25 July 2008

Hawaii Field Work

Posted by Ryan Anderson

I have a pretty cool job. I look at data coming down from spacecraft orbiting around and driving on another planet, and try to figure out what it used to be like there. To be able to interpret images of Mars, it helps to first be able to interpret images of our own planet. And that’s why I’m going to Hawaii in a couple of days!

On Saturday, I head to Hawaii to participate in a NASA Planetary Volcanology Field Workshop. Over the past few months, the workshop participants have been receiving emails containing data from earth-observing satellites that is roughly analogous to the data available from satellites around Mars. Our assignment is to assemble a geologic map of a small portion of Kilauea volcano. Then, we all head to Hawaii, maps in hand, and actually walk around on the lava flows and compare what we thought we were seeing from orbit to what is really there. The workshop is run by several volcanology experts, who I’m sure have lots of fun laughing at what we inexperienced planetary scientists come up with in our geologic maps!

If you want to play along at home, here are the images that we were provided. You can try your hand at interpreting them! Then once I’m back I’ll tell you how wrong I was!

The first data is simple visible imagery from the IKONOS satellite.
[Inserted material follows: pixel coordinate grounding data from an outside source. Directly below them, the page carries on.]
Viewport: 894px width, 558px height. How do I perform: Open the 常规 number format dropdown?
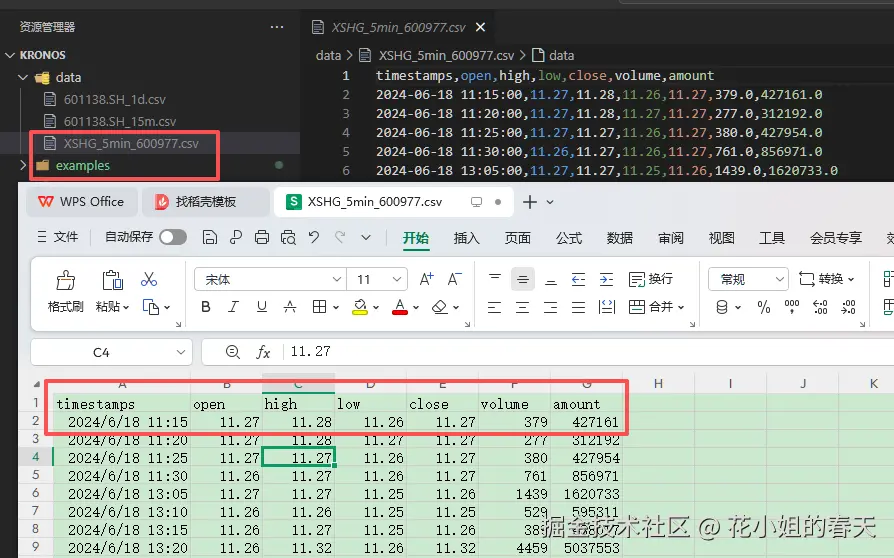(748, 279)
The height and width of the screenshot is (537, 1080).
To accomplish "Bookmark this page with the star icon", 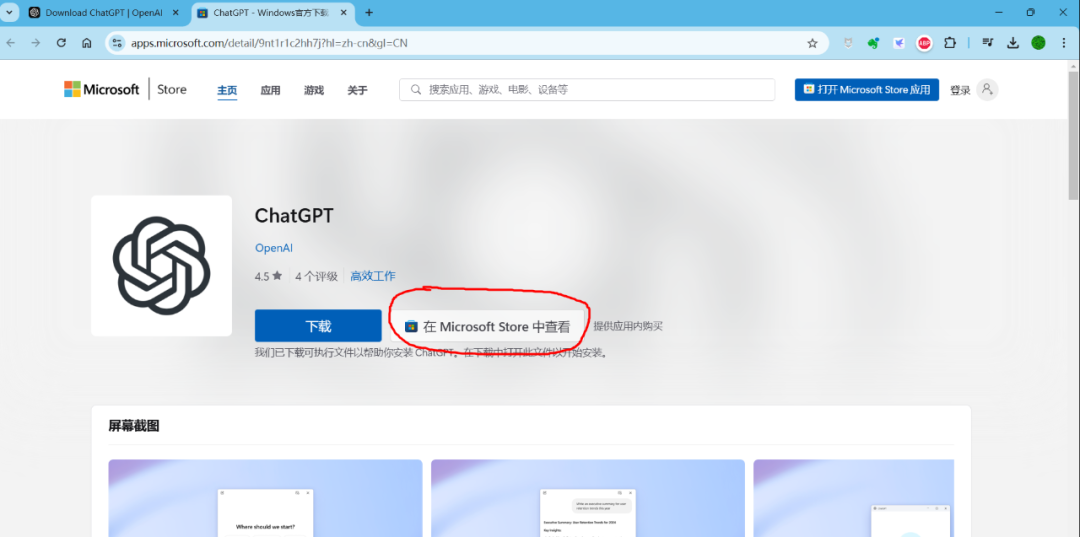I will point(812,43).
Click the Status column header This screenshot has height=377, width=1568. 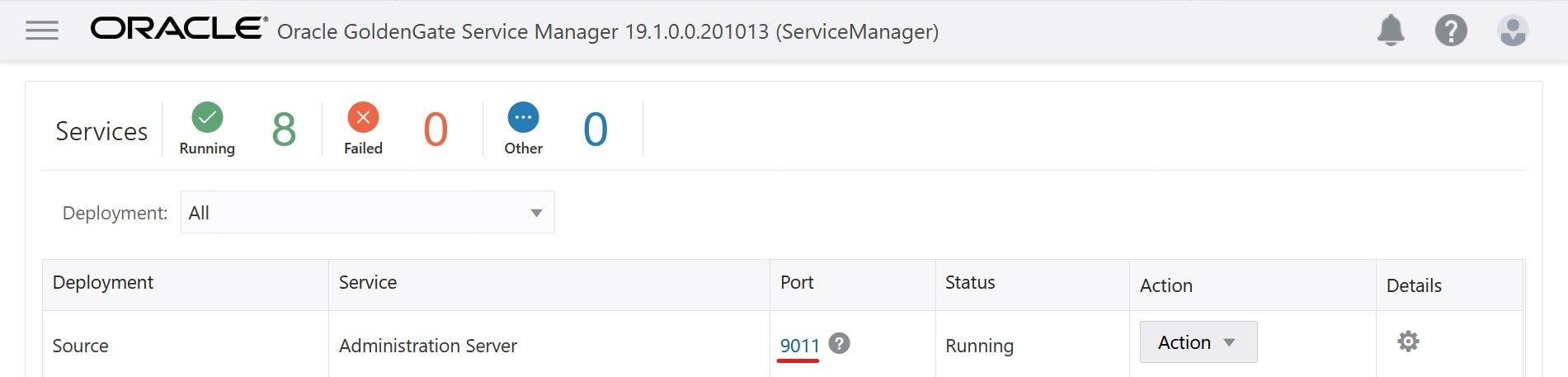pos(970,283)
This shows a medium-resolution image, with several higher-res “windows”.

You can see that there is a big, black lava flow that came from the top of the image, and exits out the bottom. The varying darkness of the lava might mean that this is actually several lava flows on top of one another. In some of the high-res frames, there are patches of brighter terrain that are difficult to make out. Maybe they are vegetation? Maybe rocks?

We also have topography data, which confirms what we saw in the visible image: the slope runs from the top of the image to the bottom. This data is similar to data from the Mars Orbital Laser Altimeter (MOLA).
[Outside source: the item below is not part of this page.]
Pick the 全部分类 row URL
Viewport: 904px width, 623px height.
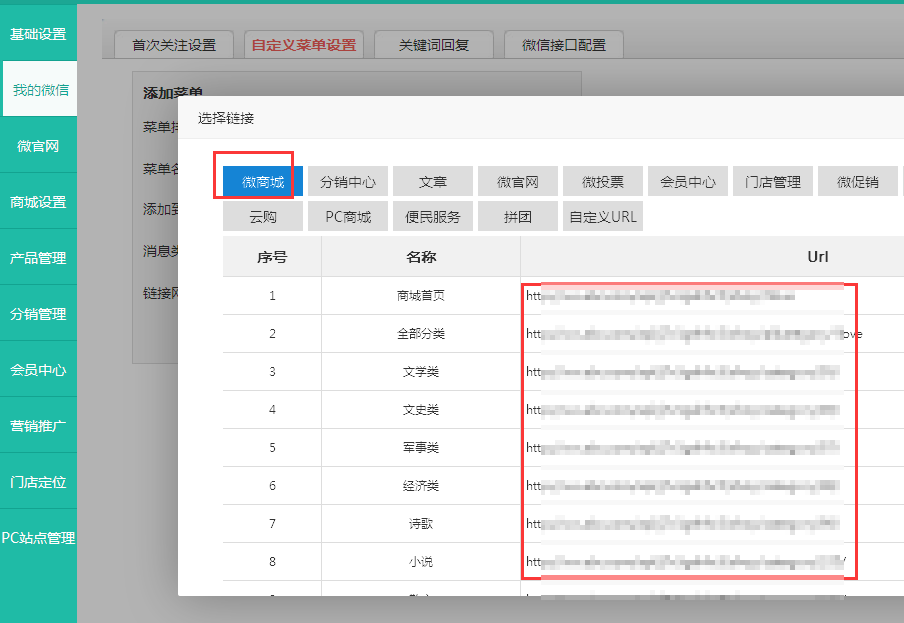click(690, 334)
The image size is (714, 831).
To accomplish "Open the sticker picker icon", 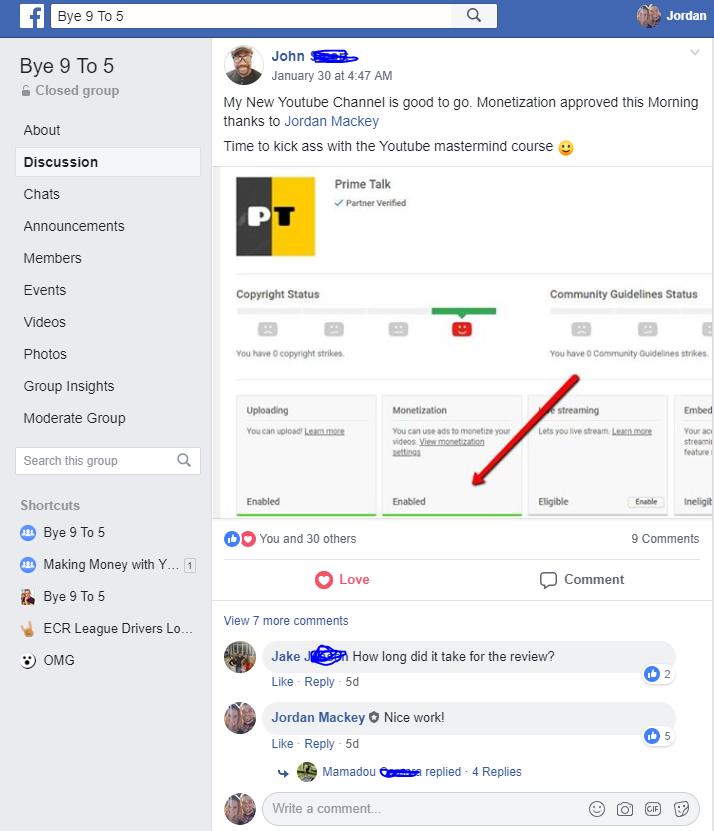I will pos(681,809).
The shading is a bit confusing (to me at least; I think the lighting is coming from the upper right), but there is pretty clearly a steeper slope toward the bottom, and there is also a ridge running right down the middle.

Next up is a radar map. Radar is a very useful tool for looking at planetary surfaces, but also can be confusing. Unlike visual imagery, radar is an “active” sensing method: the satellite sends out radio waves, and then detects what gets bounced back. I like to think of it as a big spotlight shining down on the surface at an angle, and the image you get is the light scattered back. Dark spots are smooth, so that the light is reflected off the surface like it is a mirror, away from the spacecraft. Rough spots scatter the signal in all directions, including back toward the spacecraft. This radar map used three different wavelengths, so locations that are red are rough at shorter wavelengths of a few cm, locations that are green are rough at longer wavelengths of ~24 cm, and blue spots are rough at long wavelengths (68 cm).

My interpretation of this is that the black area is a smooth lava flow (called pahoehoe), while most of the yellow is a rougher lava flow called A’a (the joke is that that’s the sound you would make if you had to walk on it barefoot). The bluish is probably partly vegetated old flows, and the darker green may be more thickly vegetated. Orange may be old a’a with some plants on it. The pinkish band at the bottom is where the slope gets steeper, and radar data can get untrustworthy on slopes…

Next up is a false-color infrared image. This is a “principle components” image, based on a set of six infrared filters. That means that, mathematically you can find out what is causing the most variation in the infrared, and assign that variation to show up as red. Find the next most significant contribution to the change between IR images, and call it green, and the third most significant goes to blue. Don’t worry about the details; the bottom line is, it shows differences!

You can see that most of the “smooth” lava flow shows up as pink or magenta, with varying shades probably indicating several successive flows from the same eruption. The yellow is thick vegetation. Reddish green is (I think) a’a. Brighter green may be older a’a, or sparse vegetation. (The blue things are clouds) Note that you can see the ridge that splits the image pretty clearly here.

So there you have it: my interpretation of this data. I’ve never done this before, so I may be totally wrong. I will be at the field workshop for a week, and then am taking some extra time off because, hey, I’ll be in Hawaii. So unfortunately, you will have to wait until I am back on August 12 to hear just how wrong my interpretations were. I promise there will be lots of pretty pictures though!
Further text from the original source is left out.